NEW YORK – A genetic variant common among the Aymara Indigenous community in the Andean mountains in South America is linked with better response to a drug used to treat polycythemia vera and essential thrombocythemia, two types of blood cancer, researchers reported Tuesday.
The variant, present in the NFKB1 gene, could serve as a biomarker to guide treatment decisions, provide insight into disease prognosis, and potentially be a target for new therapies, researchers presented in a late-breaking abstract at the American Society of Hematology's annual meeting in San Diego.
The treatment in the study was PharmaEssentia's Besremi (ropeginterferon-alfa-2b), an interferon drug designed to reduce blood cell production. The US Food and Drug Administration approved Besremi in 2021 for adults with polycythemia vera; the drug hasn't been approved for essential thrombocythemia, though it is being studied in a Phase III trial.
"People who inherit [the genetic variant] … are much more likely to achieve complete remission" after treatment with this drug, said Josef Prchal, a physician-scientist at the Huntsman Cancer Institute and a professor of hematology at the University of Utah Health in Salt Lake City, who is the senior author of the abstract, during a press briefing.
In the study, investigators analyzed genetic profiles, gene expression, and clinical outcomes among 30 patients with polycythemia vera and 15 patients with essential thrombocythemia. Both polycythemia vera and essential thrombocythemia are part of a group of rare blood cancers known as myeloproliferative neoplasms. Researchers homed in on patients with these blood cancers and one of three genotypes of the NFKB1 rs230511 variant: C/C, C/T, and T/T.
In prior research detailed in a paper that has been accepted by Nature Communications but not yet been published, Prchal and colleagues estimated that nearly 90 percent of people in the Aymara community have the C/T or T/T genotype, compared to about 30 percent of people with European, Asian, or Hispanic ancestry. Prchal described this as an evolutionary selected variant that seemingly helps the Aymara, as a population living at a high altitude, tolerate the lower oxygen pressure.
The research team previously identified other variants in populations living at high altitudes, such as in Tibet.
Meanwhile, investigators in that study also found that the NFKB1 gene regulates inflammation, a characteristic of many conditions including myeloproliferative neoplasms. Typically, this gene correlates with increased inflammation; however, investigators found that the T allele had a protective effect by suppressing inflammatory gene expression when under inflammatory stress.
In the study presented at the late-breaking abstract session Tuesday, investigators assessed an association between NFKB1 genotype and the likelihood of achieving a return to normal blood counts after treatment with Besremi. They also studied the expression of genes involved in inflammation and other molecular pathways related to polycythemia vera and essential thrombocythemia.
Prchal and colleagues found that the C/T genotype was more prevalent among patients who achieved complete hematological response after treatment compared to those who did not achieve that treatment outcome. This suggested to researchers that the NFKB1 haplotype might impact therapy efficacy and serve as a potential biomarker of response in patients with these conditions.
Among patients with complete hematological response, 58.6 percent had the C/T genotype, 6.9 percent had the T/T genotype, and 34.5 percent had the C/C genotype. For patients who did not achieve this outcome, one-third of patients were C/T, 22.2 percent were T/T, and 44.4 percent were C/C. Additional research is needed into differences between the C/T and T/T genotypes, and whether this information could be used to further inform treatment decisions, researchers said.
Investigators suspect that patients with the T allele may tolerate treatment better on account of experiencing reduced inflammatory gene expression. Investigators found that the presence of the T allele correlated with decreased inflammatory activity compared to patients without the variant. In addition to chronic inflammation, patients with polycythemia vera and essential thrombocythemia are also at risk of blood clots, but the C/T genotype was associated with decreased prothrombotic activity, as well.

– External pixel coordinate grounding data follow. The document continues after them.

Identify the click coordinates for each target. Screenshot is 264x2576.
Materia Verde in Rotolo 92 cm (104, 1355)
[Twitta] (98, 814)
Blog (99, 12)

"These novel insights offer valuable implications for both of our understanding of inflammatory and prothrombotic processes and may also lead to novel [polycythemia vera] and [essential thrombocythemia] therapies," researchers wrote in the abstract.
To measure inflammatory and prothrombotic activity, investigators assessed the expression of relevant genes, for example, prothrombotic genes such as F3, THBD, SELP, and SERPINE1. They found that many of these transcripts were significantly lower for patients with the C/T genotype compared to those with the C/C genotype.
Now, the research team wants to establish in a larger cohort of patients whether these findings on inflammatory and other biomarkers correlate with the expected clinical symptoms, that is, whether patients with the T allele have a decreased risk of blood clots and other poor outcomes.
Investigators are also interested in studying the implications of this variant in other conditions characterized by inflammation, such as in autoimmune diseases.
An area they're planning to study next is graft-versus-host disease (GVHD), a complication of allogeneic transplants driven by inflammation. They're curious whether patients with this particular genetic variant are likely to not experience GVHD or have less severe symptoms.
"We speculate … if you inherit [this gene], you will do much better after transplantation," Prchal said. But "it remains to be proven," he added.